A Year in History: 1979 Timeline

Many incredible 1979 events made it a truly groundbreaking year. Highlights include the introduction of China’s ‘One Child’ policy in an attempt to stem it’s exploding population, and the first election of a female Prime Minister in the United Kingdom.

It was also a year for outstanding new music. Michael Jackson released his breakthrough album Off the Wall which became a eight times platinum seller, and Pink Floyd released their rock opera and concept album The Wall.

To learn more about the details of this year in history, we have created this comprehensive timeline of events. If you would like to read about what happened in 1979 in more depth an original newspaper is a fantastic place to start. With access to the news as it was unfolding, a 1979 newspaper allows you to soak up the views and opinions of the public at the time.


1979 Timeline


This timeline of the year 1979 will break down notable and interesting events that occured over the year in a chronological order.



January: 1979 marks the introduction of the ‘One Child’ policy in China.

January 1: International Year of the Child is heralded by United Nations secretary-general, Kurt Waldheim.

January 1: The People’s Republic of China and the United States establish full diplomatic relations.

January 7: The fall of Phnom Penh and the Pol Pot regime is announced by the People’s Army of Vietnam, ending the fighting in the Cambodian-Vietnamese War.

January 8: 50 people are killed when a French tanker explodes at the Gulf Oil terminal in Ireland.

January 9: The Music For UNICEF Concert is held to raise money for the charity and to promote the Year of the Child. It is broadcast around the world the next day. There were performances from the Bee Gees, ABBA, Earth, Wind & Fire and Rod Stewart.

January 21: The Pittsburgh Steelers win the Super Bowl after defeating the Dallas Cowboys 35-31.

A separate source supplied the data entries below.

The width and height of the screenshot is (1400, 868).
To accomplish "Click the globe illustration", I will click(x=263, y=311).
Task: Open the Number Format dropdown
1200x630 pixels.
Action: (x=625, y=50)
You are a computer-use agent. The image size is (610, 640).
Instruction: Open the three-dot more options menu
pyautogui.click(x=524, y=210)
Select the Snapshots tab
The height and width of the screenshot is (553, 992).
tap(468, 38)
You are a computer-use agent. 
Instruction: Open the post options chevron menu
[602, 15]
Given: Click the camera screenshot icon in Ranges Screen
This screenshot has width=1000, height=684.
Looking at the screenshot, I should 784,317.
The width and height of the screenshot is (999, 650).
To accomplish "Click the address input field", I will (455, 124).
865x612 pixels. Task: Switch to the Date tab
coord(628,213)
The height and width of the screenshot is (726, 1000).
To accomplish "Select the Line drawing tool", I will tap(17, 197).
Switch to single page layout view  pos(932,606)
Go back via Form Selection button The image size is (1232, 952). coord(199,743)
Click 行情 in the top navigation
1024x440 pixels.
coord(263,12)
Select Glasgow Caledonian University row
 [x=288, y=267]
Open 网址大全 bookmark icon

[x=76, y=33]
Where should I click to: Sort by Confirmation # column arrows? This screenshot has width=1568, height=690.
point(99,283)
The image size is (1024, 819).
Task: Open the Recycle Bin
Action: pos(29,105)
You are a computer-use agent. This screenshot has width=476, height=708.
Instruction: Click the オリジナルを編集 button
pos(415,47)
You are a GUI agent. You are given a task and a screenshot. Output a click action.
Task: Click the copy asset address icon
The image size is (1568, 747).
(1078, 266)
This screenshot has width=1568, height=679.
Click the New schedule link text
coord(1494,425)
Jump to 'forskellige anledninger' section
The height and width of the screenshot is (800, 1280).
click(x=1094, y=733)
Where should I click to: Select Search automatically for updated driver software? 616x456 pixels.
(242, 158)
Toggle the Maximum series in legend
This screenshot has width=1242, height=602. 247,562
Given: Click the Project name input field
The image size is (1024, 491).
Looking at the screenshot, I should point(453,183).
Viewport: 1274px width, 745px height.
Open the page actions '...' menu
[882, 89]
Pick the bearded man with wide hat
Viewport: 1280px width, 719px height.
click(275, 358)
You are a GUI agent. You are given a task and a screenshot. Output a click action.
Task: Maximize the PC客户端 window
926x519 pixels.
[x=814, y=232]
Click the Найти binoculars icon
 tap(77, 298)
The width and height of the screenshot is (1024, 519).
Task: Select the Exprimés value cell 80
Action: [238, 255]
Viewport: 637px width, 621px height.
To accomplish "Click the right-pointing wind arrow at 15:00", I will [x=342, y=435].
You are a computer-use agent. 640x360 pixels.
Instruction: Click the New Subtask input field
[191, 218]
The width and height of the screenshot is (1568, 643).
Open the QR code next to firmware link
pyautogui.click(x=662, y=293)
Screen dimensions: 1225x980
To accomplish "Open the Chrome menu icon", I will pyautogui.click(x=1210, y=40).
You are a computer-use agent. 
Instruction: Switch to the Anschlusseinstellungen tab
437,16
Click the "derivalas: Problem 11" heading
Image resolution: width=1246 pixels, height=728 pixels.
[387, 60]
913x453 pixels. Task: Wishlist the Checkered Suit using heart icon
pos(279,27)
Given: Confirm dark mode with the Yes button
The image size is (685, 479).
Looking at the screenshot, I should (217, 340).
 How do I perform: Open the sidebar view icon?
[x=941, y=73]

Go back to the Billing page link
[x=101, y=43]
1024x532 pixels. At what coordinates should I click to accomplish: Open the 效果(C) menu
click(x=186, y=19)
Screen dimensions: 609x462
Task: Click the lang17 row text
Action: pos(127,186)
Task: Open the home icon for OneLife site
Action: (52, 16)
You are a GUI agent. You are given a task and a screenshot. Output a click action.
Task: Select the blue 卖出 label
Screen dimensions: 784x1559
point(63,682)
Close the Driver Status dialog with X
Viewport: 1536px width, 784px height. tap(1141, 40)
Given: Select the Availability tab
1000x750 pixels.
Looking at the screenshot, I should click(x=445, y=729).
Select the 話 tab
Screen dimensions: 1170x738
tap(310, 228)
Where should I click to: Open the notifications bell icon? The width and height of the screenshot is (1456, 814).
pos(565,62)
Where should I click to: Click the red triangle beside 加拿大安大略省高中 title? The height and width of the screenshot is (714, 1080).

January 29: Brenda Ann Spencer opens fire at Cleveland Elementary School in California. Killing two members of staff, she attempted to justify her actions by saying, ‘I don’t like Mondays’.



February 2: Sid Vicious, the notorious former Sex Pistols bassist, is found dead aged 21 at the Chelsea Hotel in New York after a heroin overdose.

February 7: For the first time since either planet was known to science, Pluto moves into Neptune's orbit.

February 13: An unarmed organisation of crime fighters called the Guardian Angels are formed in New York City.

February 17: The Sino-Vietnamese War is started when the People’s Republic of China invades northern Vietnam.

February 18: Snow is seen in the Sahara Desert for 30 minutes, the only known recording of the phenomenon in this part of the world.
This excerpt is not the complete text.